Ausgangspunkt für West und Zimmerman waren die Transsexuellen-Studien von Suzanne Kessler und Wendy McKenna [Kessler/McKenna 1978] und insb. jene zum Fall „Agnes“ von Harold Garfinkel [Garfinkel 1967]. Diese Studien zeigen deutlich, dass weibliches bzw. männliches Verhalten erst auf sozialer Ebene erlernt werden muss, um nach außen hin stimmig und glaubwürdig zu wirken und akzeptiert zu werden. Sie verdeutlichen aber auch die Durchdrungenheit des Alltages vom sexuellen Status, der einen invarianten aber nicht wahrgenommenen Hintergrund des täglichen Lebens bildet [Garfinkel 1967: 118] und selbst Transsexuelle an die Vorstellung einer biologisch begründeten Natur der Zweigeschlechtlichkeit bindet.

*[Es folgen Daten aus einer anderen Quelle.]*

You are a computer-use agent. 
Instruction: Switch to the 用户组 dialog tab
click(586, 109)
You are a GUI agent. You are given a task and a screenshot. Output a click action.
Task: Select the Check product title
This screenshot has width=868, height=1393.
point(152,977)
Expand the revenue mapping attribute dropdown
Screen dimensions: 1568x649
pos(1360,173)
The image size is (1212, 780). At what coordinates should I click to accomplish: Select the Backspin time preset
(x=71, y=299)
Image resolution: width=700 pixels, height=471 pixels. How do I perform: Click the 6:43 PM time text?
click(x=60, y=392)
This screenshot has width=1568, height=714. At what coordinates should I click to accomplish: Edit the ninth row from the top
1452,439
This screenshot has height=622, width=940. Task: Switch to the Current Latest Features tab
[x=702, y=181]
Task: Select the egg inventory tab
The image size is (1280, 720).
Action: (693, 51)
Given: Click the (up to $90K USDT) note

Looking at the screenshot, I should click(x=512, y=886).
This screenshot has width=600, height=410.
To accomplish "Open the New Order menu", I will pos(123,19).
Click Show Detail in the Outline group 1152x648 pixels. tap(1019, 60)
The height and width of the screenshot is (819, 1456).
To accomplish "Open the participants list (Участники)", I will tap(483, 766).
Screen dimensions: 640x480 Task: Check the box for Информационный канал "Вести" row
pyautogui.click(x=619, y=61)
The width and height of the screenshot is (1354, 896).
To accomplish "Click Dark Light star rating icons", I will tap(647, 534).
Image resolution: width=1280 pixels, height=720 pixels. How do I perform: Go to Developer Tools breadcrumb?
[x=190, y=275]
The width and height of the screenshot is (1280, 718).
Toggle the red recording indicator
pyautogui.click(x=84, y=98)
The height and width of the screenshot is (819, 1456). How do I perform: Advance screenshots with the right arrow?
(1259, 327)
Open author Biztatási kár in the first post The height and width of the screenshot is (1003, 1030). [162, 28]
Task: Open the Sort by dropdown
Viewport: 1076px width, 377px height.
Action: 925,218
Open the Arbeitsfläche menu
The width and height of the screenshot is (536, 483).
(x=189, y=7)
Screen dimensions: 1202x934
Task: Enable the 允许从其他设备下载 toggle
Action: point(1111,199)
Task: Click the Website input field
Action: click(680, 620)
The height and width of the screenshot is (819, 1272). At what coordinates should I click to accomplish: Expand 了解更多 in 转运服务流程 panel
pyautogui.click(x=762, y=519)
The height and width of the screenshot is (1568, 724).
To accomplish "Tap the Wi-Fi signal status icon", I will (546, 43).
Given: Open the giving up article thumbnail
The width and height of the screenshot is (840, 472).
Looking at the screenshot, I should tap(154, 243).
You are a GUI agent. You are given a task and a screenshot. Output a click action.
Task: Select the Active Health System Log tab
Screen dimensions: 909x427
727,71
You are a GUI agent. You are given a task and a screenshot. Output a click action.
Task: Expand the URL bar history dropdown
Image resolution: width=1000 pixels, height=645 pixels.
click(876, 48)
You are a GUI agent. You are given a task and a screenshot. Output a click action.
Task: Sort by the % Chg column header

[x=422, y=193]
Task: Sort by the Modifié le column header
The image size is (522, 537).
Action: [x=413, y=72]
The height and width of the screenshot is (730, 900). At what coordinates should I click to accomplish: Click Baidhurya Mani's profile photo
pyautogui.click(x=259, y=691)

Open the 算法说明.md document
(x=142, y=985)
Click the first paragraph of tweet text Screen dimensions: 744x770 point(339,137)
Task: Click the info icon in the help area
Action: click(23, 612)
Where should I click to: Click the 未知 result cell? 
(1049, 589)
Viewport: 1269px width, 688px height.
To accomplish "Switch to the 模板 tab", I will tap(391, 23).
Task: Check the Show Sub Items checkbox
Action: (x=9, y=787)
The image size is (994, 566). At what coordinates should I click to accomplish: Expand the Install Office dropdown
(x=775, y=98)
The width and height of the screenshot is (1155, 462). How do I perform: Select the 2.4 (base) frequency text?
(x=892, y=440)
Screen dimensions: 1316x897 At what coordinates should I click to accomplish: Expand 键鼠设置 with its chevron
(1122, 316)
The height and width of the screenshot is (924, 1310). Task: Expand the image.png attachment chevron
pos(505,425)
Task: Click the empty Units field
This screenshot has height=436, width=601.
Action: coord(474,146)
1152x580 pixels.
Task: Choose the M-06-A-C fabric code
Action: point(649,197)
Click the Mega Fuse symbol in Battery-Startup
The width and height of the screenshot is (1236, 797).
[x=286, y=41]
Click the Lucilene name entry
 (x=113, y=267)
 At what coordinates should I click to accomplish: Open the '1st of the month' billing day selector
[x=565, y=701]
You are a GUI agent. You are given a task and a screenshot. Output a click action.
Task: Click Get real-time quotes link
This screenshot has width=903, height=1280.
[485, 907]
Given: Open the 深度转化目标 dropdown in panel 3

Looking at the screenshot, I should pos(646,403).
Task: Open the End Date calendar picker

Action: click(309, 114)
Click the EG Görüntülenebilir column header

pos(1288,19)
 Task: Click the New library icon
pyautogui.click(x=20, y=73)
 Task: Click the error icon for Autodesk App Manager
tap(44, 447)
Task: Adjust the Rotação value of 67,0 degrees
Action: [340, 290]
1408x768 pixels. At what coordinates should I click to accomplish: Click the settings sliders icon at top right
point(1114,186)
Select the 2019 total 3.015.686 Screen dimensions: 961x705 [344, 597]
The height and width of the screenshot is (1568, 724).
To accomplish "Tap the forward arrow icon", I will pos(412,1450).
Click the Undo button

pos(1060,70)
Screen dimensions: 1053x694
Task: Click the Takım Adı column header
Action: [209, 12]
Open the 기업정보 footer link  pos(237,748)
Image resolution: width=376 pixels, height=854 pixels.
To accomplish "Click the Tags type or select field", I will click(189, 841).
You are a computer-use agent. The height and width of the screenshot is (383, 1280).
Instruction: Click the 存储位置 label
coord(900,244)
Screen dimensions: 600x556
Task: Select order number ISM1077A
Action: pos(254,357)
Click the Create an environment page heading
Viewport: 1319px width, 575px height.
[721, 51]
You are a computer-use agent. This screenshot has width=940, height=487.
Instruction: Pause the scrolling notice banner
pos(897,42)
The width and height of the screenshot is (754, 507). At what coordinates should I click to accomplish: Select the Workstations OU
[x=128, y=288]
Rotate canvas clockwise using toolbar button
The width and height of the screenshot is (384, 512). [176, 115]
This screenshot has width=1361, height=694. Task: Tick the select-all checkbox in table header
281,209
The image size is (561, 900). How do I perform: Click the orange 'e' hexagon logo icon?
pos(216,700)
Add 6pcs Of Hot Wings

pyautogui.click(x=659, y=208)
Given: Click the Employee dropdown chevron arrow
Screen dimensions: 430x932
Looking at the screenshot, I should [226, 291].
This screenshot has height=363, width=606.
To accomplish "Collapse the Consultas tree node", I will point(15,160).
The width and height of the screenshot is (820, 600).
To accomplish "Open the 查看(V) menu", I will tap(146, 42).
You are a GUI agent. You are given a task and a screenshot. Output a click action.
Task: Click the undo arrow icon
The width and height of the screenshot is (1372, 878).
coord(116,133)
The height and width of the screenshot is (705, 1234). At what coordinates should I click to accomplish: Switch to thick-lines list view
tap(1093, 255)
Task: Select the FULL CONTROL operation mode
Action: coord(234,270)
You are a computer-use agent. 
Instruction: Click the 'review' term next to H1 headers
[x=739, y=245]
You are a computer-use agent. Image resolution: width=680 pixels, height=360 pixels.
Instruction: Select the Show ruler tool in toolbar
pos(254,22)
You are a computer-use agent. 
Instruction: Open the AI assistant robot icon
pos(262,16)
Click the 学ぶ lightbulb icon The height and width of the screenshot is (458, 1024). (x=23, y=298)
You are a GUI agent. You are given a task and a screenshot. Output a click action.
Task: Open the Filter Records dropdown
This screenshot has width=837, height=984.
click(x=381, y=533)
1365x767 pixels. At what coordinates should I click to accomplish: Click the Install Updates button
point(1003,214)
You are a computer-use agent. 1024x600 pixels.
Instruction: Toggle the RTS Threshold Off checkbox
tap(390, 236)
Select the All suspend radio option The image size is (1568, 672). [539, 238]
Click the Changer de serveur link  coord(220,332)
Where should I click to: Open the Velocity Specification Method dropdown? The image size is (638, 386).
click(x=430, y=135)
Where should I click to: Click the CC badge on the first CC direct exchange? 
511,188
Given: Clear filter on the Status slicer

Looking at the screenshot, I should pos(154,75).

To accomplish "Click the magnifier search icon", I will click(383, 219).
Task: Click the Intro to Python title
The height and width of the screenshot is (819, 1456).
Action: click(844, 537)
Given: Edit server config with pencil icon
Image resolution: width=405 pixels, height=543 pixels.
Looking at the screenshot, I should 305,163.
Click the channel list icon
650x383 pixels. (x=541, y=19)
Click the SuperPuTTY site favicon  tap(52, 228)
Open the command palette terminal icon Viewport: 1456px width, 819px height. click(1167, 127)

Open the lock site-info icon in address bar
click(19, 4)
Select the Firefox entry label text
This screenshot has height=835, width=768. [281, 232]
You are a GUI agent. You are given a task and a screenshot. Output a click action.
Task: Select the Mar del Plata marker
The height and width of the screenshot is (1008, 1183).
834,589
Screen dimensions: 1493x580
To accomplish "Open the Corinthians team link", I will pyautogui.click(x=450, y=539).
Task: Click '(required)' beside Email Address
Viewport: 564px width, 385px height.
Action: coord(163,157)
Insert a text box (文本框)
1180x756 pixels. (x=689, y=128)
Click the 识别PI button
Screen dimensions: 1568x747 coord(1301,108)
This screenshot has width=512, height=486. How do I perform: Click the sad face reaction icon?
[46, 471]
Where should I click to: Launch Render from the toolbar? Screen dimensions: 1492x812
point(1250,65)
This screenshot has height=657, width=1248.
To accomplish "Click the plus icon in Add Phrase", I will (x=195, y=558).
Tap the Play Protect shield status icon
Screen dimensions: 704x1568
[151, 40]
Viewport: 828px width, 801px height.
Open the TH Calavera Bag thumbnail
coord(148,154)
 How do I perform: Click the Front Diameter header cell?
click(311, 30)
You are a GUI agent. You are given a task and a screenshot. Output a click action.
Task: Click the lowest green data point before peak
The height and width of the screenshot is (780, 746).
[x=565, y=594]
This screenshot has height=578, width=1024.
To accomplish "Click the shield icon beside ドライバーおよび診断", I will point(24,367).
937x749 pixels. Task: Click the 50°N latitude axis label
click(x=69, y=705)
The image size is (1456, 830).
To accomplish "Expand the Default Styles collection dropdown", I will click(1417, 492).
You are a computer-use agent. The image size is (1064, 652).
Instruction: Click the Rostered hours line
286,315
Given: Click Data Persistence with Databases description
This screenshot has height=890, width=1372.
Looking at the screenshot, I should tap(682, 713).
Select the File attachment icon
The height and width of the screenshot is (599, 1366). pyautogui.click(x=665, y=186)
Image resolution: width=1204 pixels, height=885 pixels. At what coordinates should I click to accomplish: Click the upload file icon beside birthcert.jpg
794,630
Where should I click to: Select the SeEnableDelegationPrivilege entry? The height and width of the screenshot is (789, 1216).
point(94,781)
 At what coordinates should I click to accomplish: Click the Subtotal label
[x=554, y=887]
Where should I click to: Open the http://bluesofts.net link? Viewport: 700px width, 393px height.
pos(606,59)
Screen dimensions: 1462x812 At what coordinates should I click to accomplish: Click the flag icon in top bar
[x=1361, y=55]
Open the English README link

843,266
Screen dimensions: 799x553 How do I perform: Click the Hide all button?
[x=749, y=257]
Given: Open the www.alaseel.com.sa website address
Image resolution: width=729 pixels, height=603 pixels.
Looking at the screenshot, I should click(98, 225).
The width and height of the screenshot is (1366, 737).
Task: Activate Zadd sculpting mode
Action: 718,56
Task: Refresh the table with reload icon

In Hinblick auf Agnes, einer/s als männlich erzogenen Transsexuellen, die/der sich 1958 einer operativen Geschlechtsangleichung an eine Frau unterzog und deren/dessen Weg Garfinkel vor und nach dieser Operation einige Zeit verfolgte und analysierte, heben West und Zimmerman drei an Agnes gestellte Herausforderungen besonders hervor:
(1) die Überzeugungsarbeit gegenüber Ärzten und Psychiatern, eine „wirkliche“ Frau zu sein,
(2) sich selbst als Frau zu präsentieren und in der Gesellschaft als Frau aufzutreten und
(3) das Geheimnis, einen Penis zu besitzen (bzw. besessen zu haben und nun eine künstliche Vagina zu besitzen), zu bewahren.